▶ Instructions to follow
From the first line of the data below, repeat each line exactly until you reach the line with "Image resolution: width=1920"; include that line too.

#####

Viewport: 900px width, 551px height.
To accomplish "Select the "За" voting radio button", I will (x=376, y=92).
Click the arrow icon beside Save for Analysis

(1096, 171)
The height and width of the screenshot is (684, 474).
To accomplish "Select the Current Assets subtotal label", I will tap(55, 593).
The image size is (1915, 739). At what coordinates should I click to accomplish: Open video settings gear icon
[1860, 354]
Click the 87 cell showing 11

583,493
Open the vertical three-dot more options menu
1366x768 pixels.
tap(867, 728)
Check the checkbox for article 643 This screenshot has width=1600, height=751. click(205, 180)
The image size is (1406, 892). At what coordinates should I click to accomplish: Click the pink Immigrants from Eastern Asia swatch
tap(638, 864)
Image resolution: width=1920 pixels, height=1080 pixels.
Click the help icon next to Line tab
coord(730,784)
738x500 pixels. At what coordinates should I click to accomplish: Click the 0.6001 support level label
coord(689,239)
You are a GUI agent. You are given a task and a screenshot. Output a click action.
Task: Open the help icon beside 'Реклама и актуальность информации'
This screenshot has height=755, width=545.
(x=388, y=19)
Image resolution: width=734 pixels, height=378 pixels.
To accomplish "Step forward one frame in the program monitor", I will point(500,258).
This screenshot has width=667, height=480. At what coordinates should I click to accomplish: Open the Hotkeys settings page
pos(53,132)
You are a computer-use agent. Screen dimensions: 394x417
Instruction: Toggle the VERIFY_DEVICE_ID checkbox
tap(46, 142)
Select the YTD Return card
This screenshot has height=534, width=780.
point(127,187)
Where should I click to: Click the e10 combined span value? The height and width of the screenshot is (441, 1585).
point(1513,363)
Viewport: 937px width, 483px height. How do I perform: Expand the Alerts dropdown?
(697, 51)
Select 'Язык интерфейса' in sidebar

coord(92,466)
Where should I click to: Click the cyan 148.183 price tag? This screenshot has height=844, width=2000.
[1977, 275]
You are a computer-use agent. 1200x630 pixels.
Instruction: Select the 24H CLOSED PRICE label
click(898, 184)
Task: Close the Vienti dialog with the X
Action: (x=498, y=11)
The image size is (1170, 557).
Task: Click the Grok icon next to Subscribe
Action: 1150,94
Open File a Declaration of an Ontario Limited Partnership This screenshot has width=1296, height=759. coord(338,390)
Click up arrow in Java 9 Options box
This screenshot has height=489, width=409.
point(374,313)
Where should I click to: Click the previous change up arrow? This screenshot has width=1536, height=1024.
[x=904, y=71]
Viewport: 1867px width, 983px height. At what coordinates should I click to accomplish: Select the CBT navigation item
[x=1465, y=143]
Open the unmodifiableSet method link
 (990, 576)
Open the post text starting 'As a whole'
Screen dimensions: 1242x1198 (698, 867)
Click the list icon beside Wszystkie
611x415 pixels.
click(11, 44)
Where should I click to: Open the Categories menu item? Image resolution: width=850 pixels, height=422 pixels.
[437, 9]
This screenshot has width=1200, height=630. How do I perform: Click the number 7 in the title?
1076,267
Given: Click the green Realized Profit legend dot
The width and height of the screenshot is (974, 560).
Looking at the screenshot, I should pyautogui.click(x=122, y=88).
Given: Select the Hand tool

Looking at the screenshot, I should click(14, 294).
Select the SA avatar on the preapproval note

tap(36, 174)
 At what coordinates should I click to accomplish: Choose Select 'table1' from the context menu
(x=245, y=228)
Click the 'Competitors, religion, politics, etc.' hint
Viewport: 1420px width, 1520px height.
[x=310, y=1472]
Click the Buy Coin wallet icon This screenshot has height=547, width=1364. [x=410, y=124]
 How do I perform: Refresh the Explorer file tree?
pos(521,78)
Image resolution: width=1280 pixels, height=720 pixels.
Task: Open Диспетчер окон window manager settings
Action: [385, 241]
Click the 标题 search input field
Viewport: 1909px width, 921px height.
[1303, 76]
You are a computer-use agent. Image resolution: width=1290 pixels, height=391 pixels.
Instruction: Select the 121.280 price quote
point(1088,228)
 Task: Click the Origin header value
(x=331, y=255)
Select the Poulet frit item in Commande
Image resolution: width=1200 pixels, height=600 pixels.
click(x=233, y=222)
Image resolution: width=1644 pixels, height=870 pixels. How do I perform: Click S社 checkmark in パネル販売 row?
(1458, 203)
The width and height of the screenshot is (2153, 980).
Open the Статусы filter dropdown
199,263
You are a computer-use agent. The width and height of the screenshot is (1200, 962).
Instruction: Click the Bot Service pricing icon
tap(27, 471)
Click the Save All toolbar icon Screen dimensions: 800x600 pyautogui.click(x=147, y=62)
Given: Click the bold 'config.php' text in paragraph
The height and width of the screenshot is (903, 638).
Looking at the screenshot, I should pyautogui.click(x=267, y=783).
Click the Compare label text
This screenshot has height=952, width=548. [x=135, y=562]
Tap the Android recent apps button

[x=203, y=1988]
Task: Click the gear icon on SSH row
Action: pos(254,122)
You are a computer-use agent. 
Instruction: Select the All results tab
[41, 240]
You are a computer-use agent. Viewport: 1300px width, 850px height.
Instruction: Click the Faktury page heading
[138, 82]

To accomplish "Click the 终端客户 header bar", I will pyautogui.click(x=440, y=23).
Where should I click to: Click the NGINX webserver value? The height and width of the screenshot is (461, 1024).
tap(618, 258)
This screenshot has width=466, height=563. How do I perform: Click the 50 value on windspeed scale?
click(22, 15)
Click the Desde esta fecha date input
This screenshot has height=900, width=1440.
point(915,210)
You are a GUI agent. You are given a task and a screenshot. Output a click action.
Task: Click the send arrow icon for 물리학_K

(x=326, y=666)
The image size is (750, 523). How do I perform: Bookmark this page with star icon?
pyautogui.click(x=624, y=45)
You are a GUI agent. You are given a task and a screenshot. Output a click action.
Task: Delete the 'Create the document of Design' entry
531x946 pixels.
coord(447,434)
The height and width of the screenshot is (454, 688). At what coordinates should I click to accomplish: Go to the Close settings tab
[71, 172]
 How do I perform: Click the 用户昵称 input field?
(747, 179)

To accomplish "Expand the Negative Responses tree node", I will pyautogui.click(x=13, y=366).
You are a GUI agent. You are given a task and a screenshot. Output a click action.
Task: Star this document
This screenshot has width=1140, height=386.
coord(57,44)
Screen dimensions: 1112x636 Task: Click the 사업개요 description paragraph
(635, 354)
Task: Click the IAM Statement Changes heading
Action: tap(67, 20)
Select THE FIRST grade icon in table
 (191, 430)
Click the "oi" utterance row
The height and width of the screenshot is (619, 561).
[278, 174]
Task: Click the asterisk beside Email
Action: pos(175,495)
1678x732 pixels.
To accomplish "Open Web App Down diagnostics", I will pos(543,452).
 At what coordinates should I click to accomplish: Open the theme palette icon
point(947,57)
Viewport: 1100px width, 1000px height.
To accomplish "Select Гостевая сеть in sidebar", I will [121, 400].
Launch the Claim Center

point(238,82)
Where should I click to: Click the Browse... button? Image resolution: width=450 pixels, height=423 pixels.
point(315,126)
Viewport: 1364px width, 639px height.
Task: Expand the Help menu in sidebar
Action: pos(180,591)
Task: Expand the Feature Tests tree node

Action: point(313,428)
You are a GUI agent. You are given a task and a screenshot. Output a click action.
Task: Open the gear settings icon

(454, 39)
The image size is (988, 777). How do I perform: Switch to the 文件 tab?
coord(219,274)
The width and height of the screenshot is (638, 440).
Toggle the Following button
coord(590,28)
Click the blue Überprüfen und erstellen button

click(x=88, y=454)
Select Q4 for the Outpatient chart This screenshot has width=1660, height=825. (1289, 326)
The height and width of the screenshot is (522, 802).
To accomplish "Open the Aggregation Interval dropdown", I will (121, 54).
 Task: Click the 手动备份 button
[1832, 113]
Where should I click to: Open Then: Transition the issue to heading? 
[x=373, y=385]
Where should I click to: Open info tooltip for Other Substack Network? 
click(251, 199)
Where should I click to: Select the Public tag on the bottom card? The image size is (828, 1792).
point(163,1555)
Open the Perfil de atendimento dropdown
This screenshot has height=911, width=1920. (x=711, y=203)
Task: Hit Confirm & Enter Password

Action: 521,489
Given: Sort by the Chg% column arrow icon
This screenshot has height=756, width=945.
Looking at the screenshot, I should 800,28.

#####

▶ Task solution
Viewport: 900px width, 551px height.
To accomplish "Select the "За" voting radio button", I will (x=376, y=92).
Click the arrow icon beside Save for Analysis

(1096, 171)
The height and width of the screenshot is (684, 474).
To accomplish "Select the Current Assets subtotal label", I will tap(55, 593).
The image size is (1915, 739). At what coordinates should I click to accomplish: Open video settings gear icon
[1860, 354]
Click the 87 cell showing 11

583,493
Open the vertical three-dot more options menu
1366x768 pixels.
tap(867, 728)
Check the checkbox for article 643 This screenshot has width=1600, height=751. click(205, 180)
The image size is (1406, 892). At what coordinates should I click to accomplish: Click the pink Immigrants from Eastern Asia swatch
tap(638, 864)
Image resolution: width=1920 pixels, height=1080 pixels.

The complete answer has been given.